The only place where data needs to be consolidated across multiple servers is the work list and process lists. When a given worker is looking for a task to do, the client needs to query all of the servers in parallel, but once the user chooses a particular process instance to work on, the interaction with that server is exactly as it always has been without any additional complexity.

10x Scalability Demonstration

The customer was using Oracle, so we started by provisioning 10 Oracle databases from the Oracle cloud. We then provisioned 10 computer servers, also from the Oracle cloud, and installed a copy of the Fujitsu DXP software on each. This gave us 10 running DXP server without any modification to the software. We set up an 11th server, the Front Server,  to act as a reverse proxy to the other ten so that all the data appeared to be coming from one server, and thereby avoid JavaScript cross site scripting limitations.

We ran some scripts to load the DXP servers with 1.2 million running process instances each, to make 12 million running process instances in total.  Each process we used assigns each task to 4 users, so we had 48 million work items total.

The only software modification we had to make to the DXP standard client was to have it make 10 calls when retrieving a work list or process list, and to consolidate those results in the client. The interface to DXP is completely JSON REST API calls, and so making 10 identical calls, and consolidating the JSON results was a modification that took less than 100 lines of java script. Not really a big change, but that is all that was necessary to enable the mesh approach.

We then can 10 copies of a standard load testing software. Each copy simulated the load of 300 users working on process instances spread across all of the servers, to give us a total load simulating 3000 users constantly hitting the servers.

Success

While the 3000 users load was applied, we pointed a browser to the system, and fetched the top 1000 work items (100 from each server). By retrieving the top 100 from each server, you are guaranteed to get the top 100 work items across the whole system no matter how you are sorting them. The work list was retrieved in 1.5 to 1.8 seconds. More than 99% of all the work list requests done by the automated load software was retrieved in less than 3 seconds.

My only misgiving is that we could have demonstrated much more. When the results came in, I realized we could have easily doubled it, supporting 25 million processes and 100 million work items in the same server configuration, but it was too late to set up all the data again.

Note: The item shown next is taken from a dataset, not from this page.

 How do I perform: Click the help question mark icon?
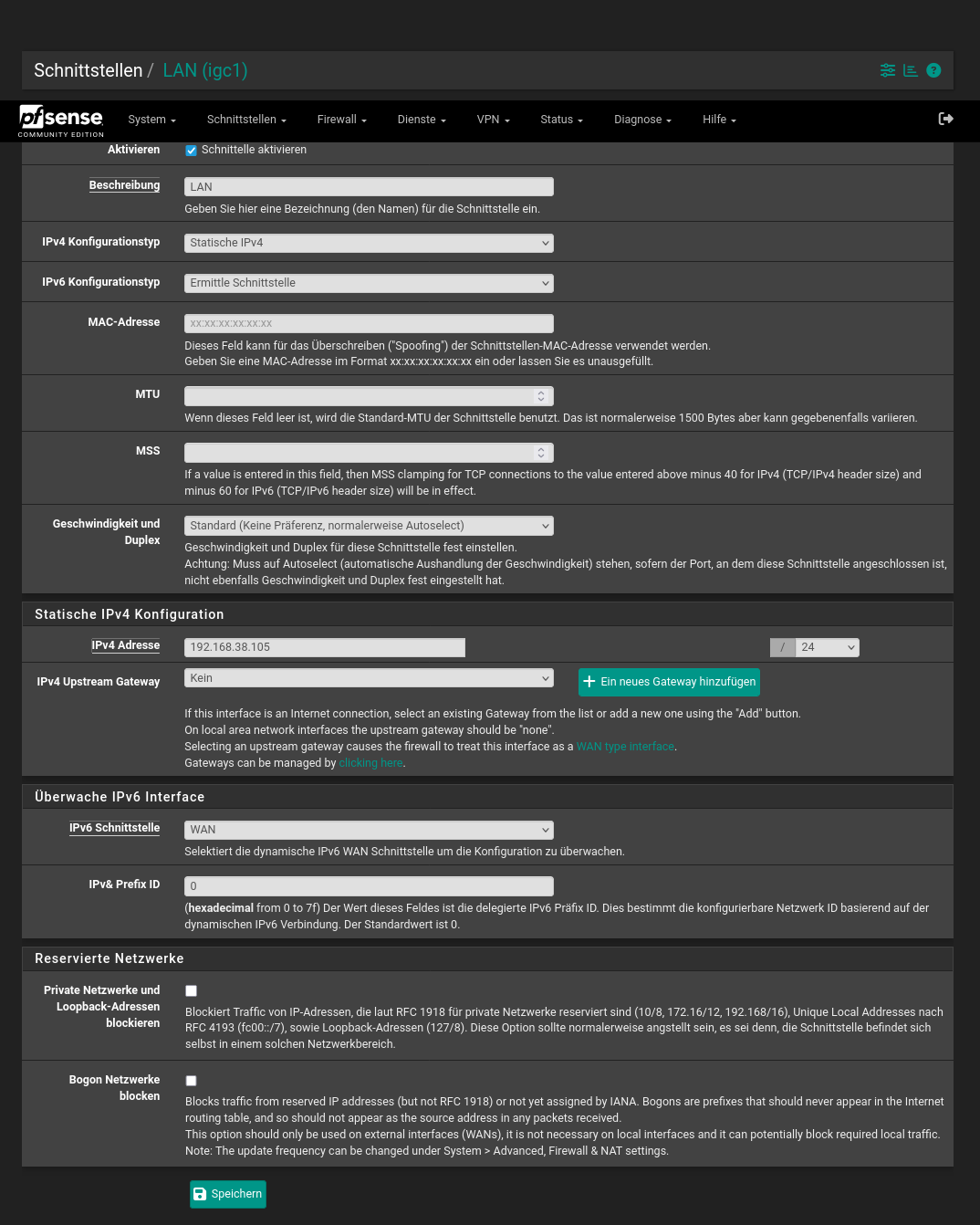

We are comfortable running 1.2 million processes on a single server, but what we demonstrated is that we can scale easily to 10x that size with no degradation in performance. Because there is no interaction between the servers, adding servers does not slow down the existing servers in any way. We were able to demonstrate linear scalability to any size load. What is best, we have already done the hard system implementation so that you get this all for free if you implement on the Fujitsu DXP platform.

If you would like to know more please contact InterstageSupport@fujitsu.com and we can send you a document outlining the details of how you can achieve this with your own applications.

Acknowledgement

We would like to thank the excellent Oracle support team for helping us to figure out the Oracle Cloud configuration options.  We originally planned to run the compute servers on a different, unnamed cloud, however we ended up running everything in the Oracle cloud because we found the performance to be a small bit better.

It is interesting to note that the servers were spread across two data centers.   The mesh approach allows the servers to be distributed such that even if an entire data center was to go down, the rest of the server mesh would continue to run with that fraction of the data.